Scatterplots and Regression
Figure 2.3, page 35. We use the macro %boxanno here which outputs the annotated dataset necessary for creating the figure. We use proc gplot with two axis statements to produce the correct labeling and a symbol statement. Additionally the anno= statement is needed to use the annotated dataset created by the macro %boxanno.
%boxanno(data=concord1,xvar=income,yvar=water81,out=boxanno); axis1 label=(angle=90 justify=center "Y: Summer 1981 Water Use") ; axis2 label= (justify= center "X: Income in Thousands"); symbol value=circle; proc gplot data=concord1 gout=mycat; plot water81*income / vaxis=axis1 haxis=axis2 anno=boxanno ; run; quit;
Figure 2.4, page 35. We use proc glplot here with a symbol statement which interpolates the regression line. Another method for this type of plot is shown with Figure 2.15 using proc reg.
The estimates on page 36 were obtained using proc reg. The RSS is listed in the output below as the Sum of Squares for Error. The residual standard deviation is the root mse. This procedure also produces the estimates in Table 2.1 on page 41.
proc reg data=concord1; model water81=income; output out=concord1b p=pw81 r=rw81; run; quit;
The REG Procedure Model: MODEL1 Dependent Variable: WATER81 Summer 1981 Water Use Analysis of Variance Sum of Mean Source DF Squares Square F Value Pr > F Model 1 190820566 190820566 104.46 <.0001 Error 494 902418143 1826757 Corrected Total 495 1093238710 Root MSE 1351.57589 R-Square 0.1745 Dependent Mean 2298.38710 Adj R-Sq 0.1729 Coeff Var 58.80541 Parameter Estimates Parameter Standard Variable Label DF Estimate Error t Value Pr > |t| Intercept Intercept 1 1201.12436 123.32451 9.74 <.0001 INCOME Income in Thousands 1 47.54869 4.65229 10.22 <.0001
Predicted Values and Residuals
The predicted values and residuals shown on page 37 were output to a new dataset called concord1b in the previous proc reg with the output statement. This data has variables pw81 and rw81 along with the original variables. The estimates are slightly different due to rounding error and are not in the same order as in the book.

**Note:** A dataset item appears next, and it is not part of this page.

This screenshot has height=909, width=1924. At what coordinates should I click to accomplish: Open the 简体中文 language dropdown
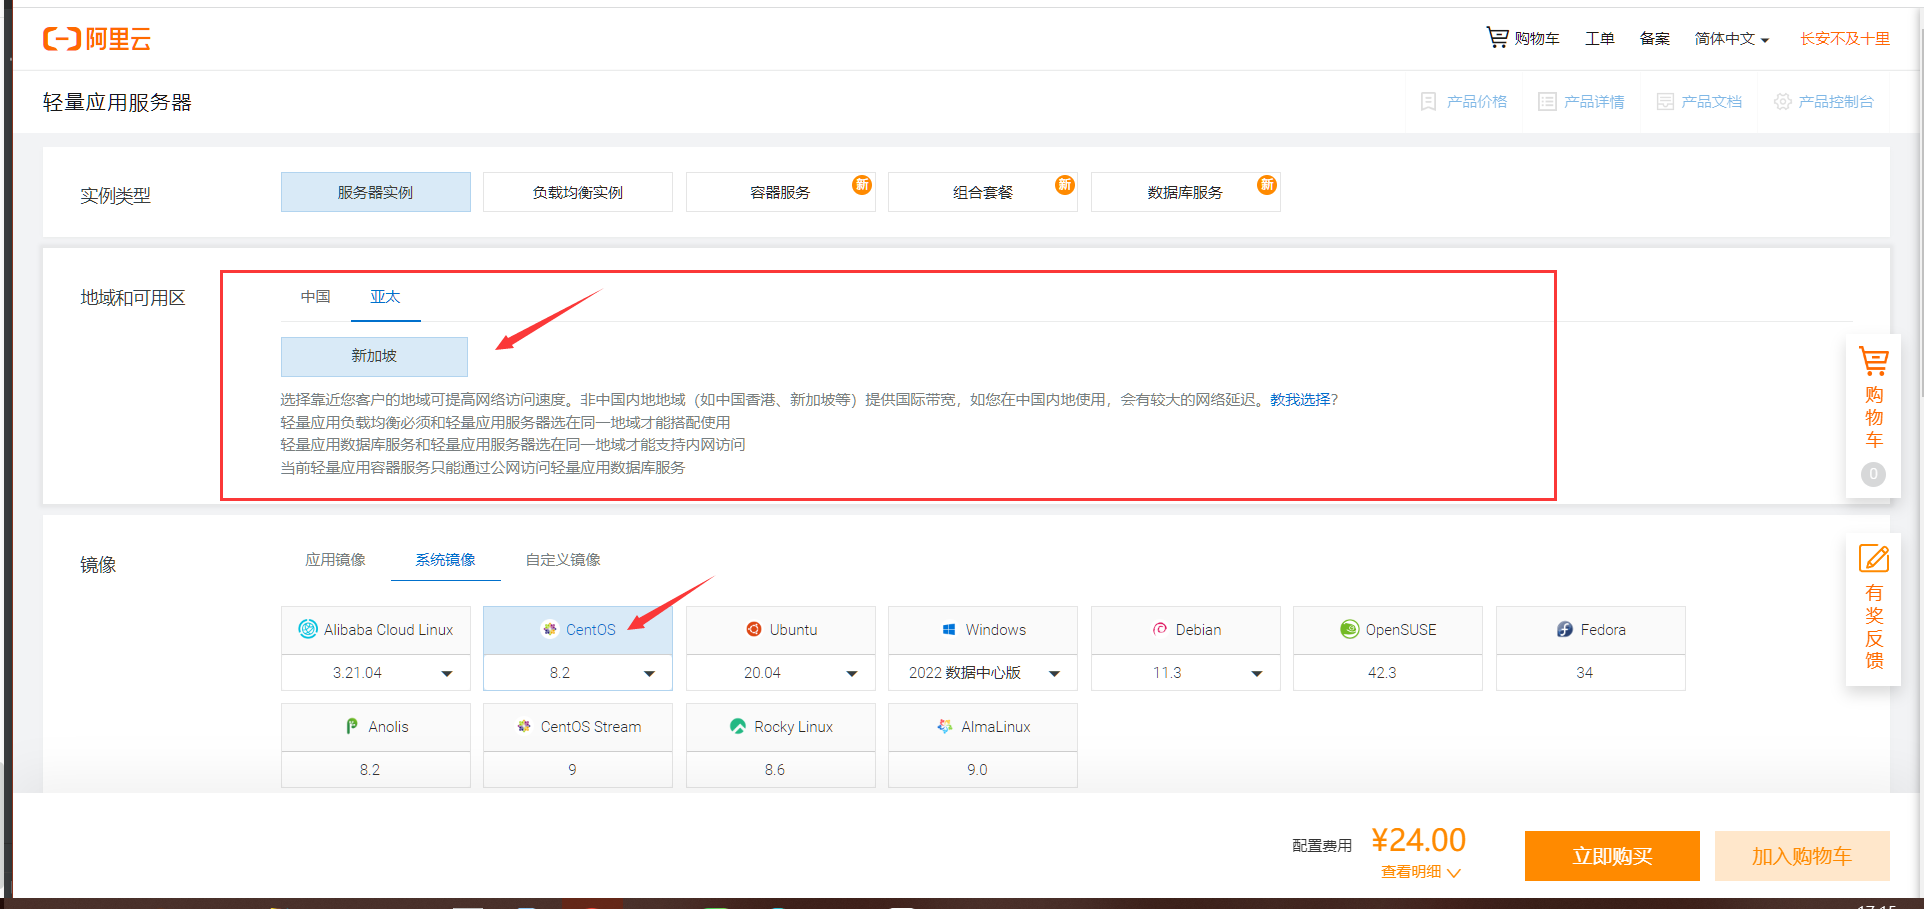pyautogui.click(x=1731, y=39)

R2, Correlation and Standardized Regression Coefficients
Variances and standard deviations on pages 38-40.
proc means data=concord1b var std; var pw81 water81 income; run;
The MEANS Procedure Variable Label Variance Std Dev ------------------------------------------------------------------ pw81 Predicted Value of WATER81 385496.09 620.8833171 WATER81 Summer 1981 Water Use 2208563.05 1486.12 INCOME Income in Thousands 170.5072499 13.0578425 ------------------------------------------------------------------
Hypothesis Tests for Regression Coefficients
The estimates, test statistics and p-values in this section were obtained in the previous proc reg.
Confidence Intervals
Figure 2.7, page 48. The alpha= option sets the significance level for confidence and prediction intervals. The default is .05 for 95% intervals. Conf and pred graphs the bands. The legend can be modified with the legend1 statement, but not suppressed.
symbol1 value=point cv=black ; /* scatterplot */ symbol2 ci=red; /* reg line */ symbol3 ci=blue; symbol4 ci=blue; /* ci lines */ symbol5 ci=green; symbol6 ci=green; /* pi lines */ legend1 label=none value=(height=.4 font=swiss) position=(bottom right inside); proc reg data=concord1; model water81=income / alpha=.01 noprint; plot water81*income / conf pred legend=legend1 nostat nomodel; run; quit;
Regression Through the Origin
Output predicted values for a model with an intercept to reg1.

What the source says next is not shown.